Tuesday, September 17, 2013

Driving a freight truck on ice:Practice of big data engineering.

Developing for big data systems is like driving a freight truck full of eggs on ice. It is different from driving a sedan as in enterprise systems, or a race car as in trading, or submarine rocket airplane that all machine learning and other voodoo is. The freight truck has large inertia, the ice is thin and the eggs are fragile.

The truck

My experience with  interviewing for data processing/ETL jobs is that it is focused more on certain tricks of the trade that are well known and expected by both sides. Classic interview questions try to assess the knowledge of algorithms and try to develop into the classic scenarios of when data does not fit into memory, or when a systems go down. Not only interviewing, but most of the art is focused on these problems of limited memory, system partitioning, and the overall operation in an unreliable environment. This leads to the expectation that most of the time data engineers spend thinking about the scale of the problem. We like to measure success in the PBs in the data warehouses and the TB/day of the throughput. However solutions of these sort of problems are a part of the engineering lore and we know how to design for them.
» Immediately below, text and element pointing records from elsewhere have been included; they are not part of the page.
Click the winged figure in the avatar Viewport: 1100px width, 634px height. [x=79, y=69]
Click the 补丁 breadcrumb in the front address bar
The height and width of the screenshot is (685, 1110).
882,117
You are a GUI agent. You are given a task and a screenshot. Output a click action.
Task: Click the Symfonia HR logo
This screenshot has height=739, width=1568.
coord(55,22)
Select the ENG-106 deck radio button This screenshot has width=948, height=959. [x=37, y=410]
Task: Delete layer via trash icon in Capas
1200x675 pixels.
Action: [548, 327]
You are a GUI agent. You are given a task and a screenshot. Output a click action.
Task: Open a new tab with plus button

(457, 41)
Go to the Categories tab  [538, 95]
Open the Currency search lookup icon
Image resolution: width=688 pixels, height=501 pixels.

The day to day thought sink is not the scale, its the inertia of the system. The only way to deal with the inertia is compatibility, making sure that nothing disrupts the delicate movement of the truck on ice. Since it is expensive to stop and start a production system, we need to be able to take down and bring up pieces of system, while keeping the integrity of the system.

The questions I find myself asking when coding are:
- if we write data in a new way, will the old code be able to parse it and continue operating (backwards compatibility)
- will the new code be able to understand the old data (forward compatibility)
- if half of the system is running the new code and the other half the old code, will anything break?

The last one is very easy to forget about. With modern deployment tools and operational maturity it's easy to regard deployment as atomic - bam and the system is running the new code. But there is always a window of time when the system is in an intermediate state when things go wrong, and it is essential to keep these scenarios in mind.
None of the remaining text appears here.